Isaiah 50:4-9
Psalm 70
Hebrews 12:1-3
John 13:21-32
The first days of Holy Week have given us examples of people responding according to their human nature.
Nothing to see here, folks. It’s just the way we are.
Or maybe there is something to see. Each Scripture today reflects a person responding to (often brutal) cruelty in exactly the opposite way our human nature would encourage. When threatened or attacked, our central brain judges the situation and gives us the option of fight or flight while prepping our muscles for an energetic burst. Christ called us to be different and each of today’s passages demonstrates the possibilities.
The writer in Isaiah proudly affirms that he gave his back for beating and held his face up so his tormentors could pluck his beard. The speaker gives no reason why he is being attacked, but confesses that because God is with him, all will be right in the end; there is no insult or injury that can overcome the blessing of God. His confidence in his right place overcame the base instincts to escape his situation.
In Hebrews the author steels his courage with the thought of all who have gone before. As surely as they were a force for encouragement, he quickly turns to Jesus, the first to take the path. He recognizes Jesus’s willingness to adopt all of human frailty to overcome the barrier between God and humankind: sin. In those moments of ultimate humanity, Christ did not change the outcome to avoid embarrassment. If anything, that moment served to magnify the victory.

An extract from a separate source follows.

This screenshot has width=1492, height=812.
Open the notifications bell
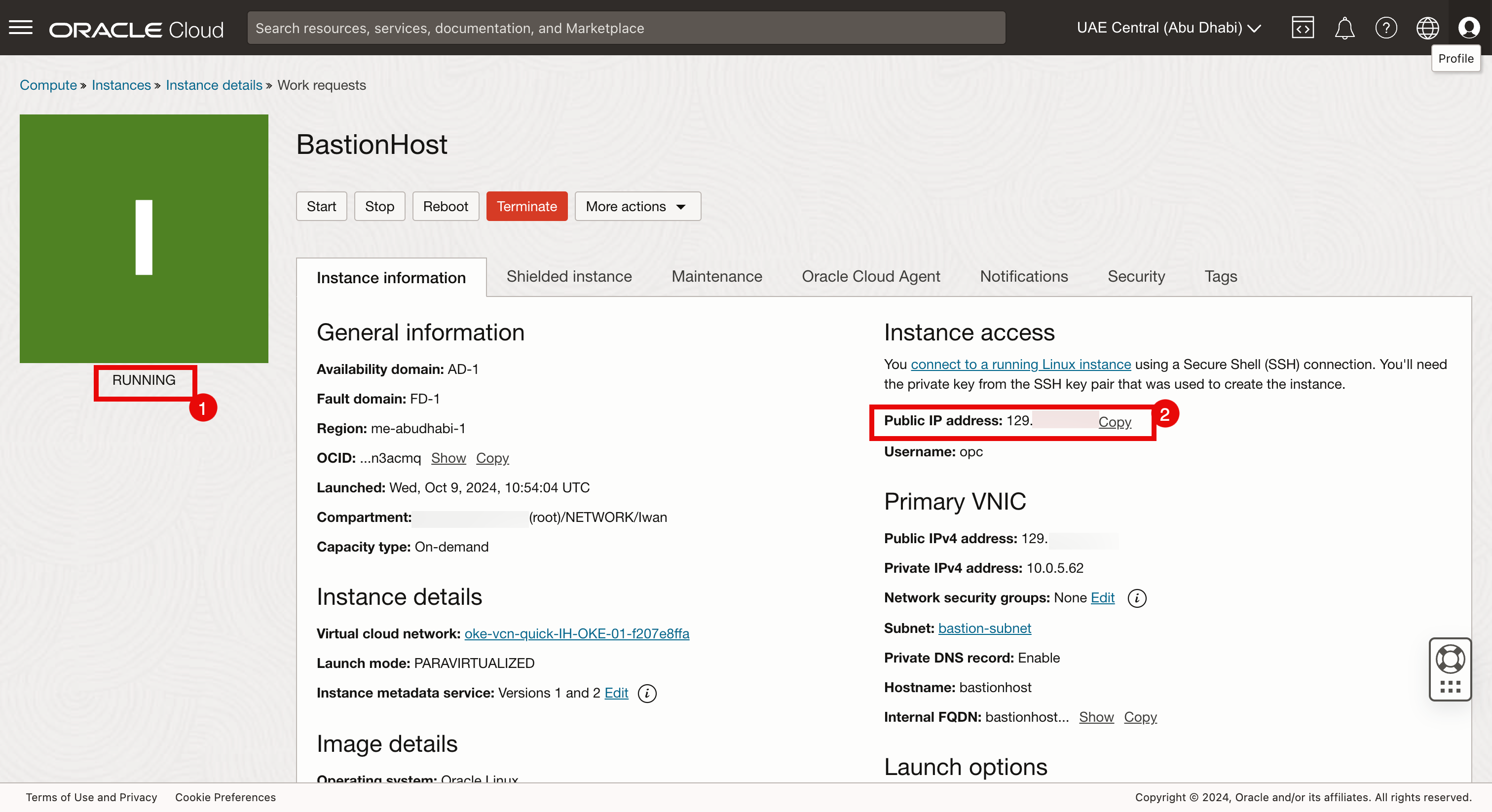(1343, 28)
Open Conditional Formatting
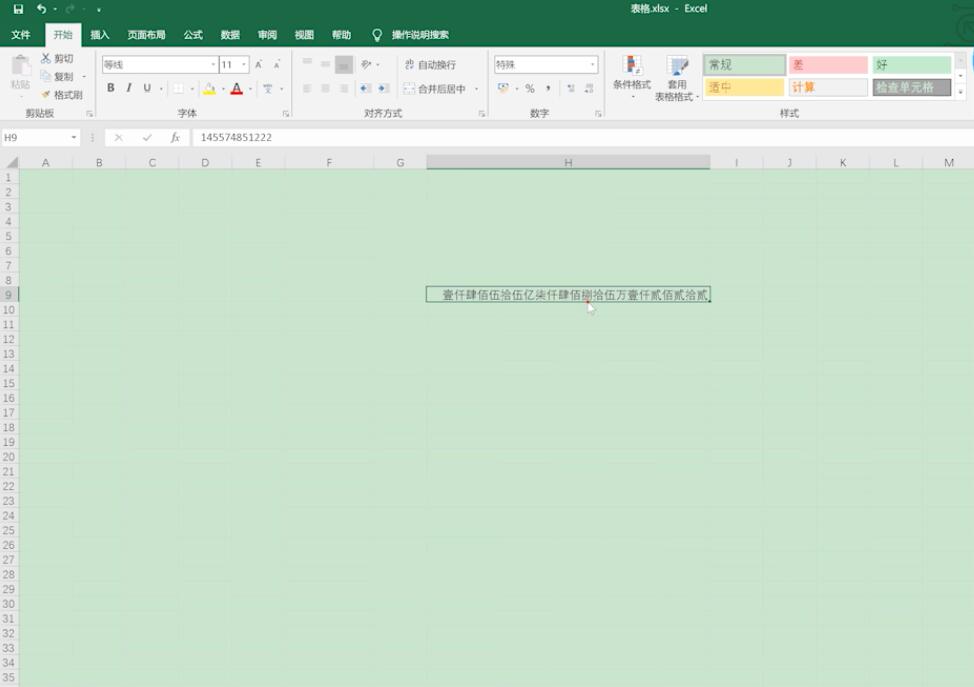This screenshot has width=974, height=687. coord(632,77)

The passage in John recounts one of the latter scenes from the upper room where Jesus was completing the passover dinner with his apostles. When he announced that one of them would betray him, the passage makes it sound like the room was in stunned silence as they eye each other up and down suspiciously. Finally the fiery one, Simon Peter, asks the obvious question: who? Although Jesus answers him, it does not appear that he nor anyone in the room fully understood Jesus when he told how he would identify the traitor. Instead when he tells Judas to go, the others assume it is to get some necessity or do some task with the poor. Even if they had realized Judas was the one, they were not prepared for the degree of betrayal that was coming despite Jesus repeatedly telling them. Jesus, though, did know, but took no action to stop it.
The passages prior to today focused on those who were apart from Jesus reacting to the situation around them and doing a good job of reflecting our human nature. Today, the passages considered individuals in the right place to God. Rather than react to the situation, they handled they managed each incident with the calm assurance that comes from getting faith right.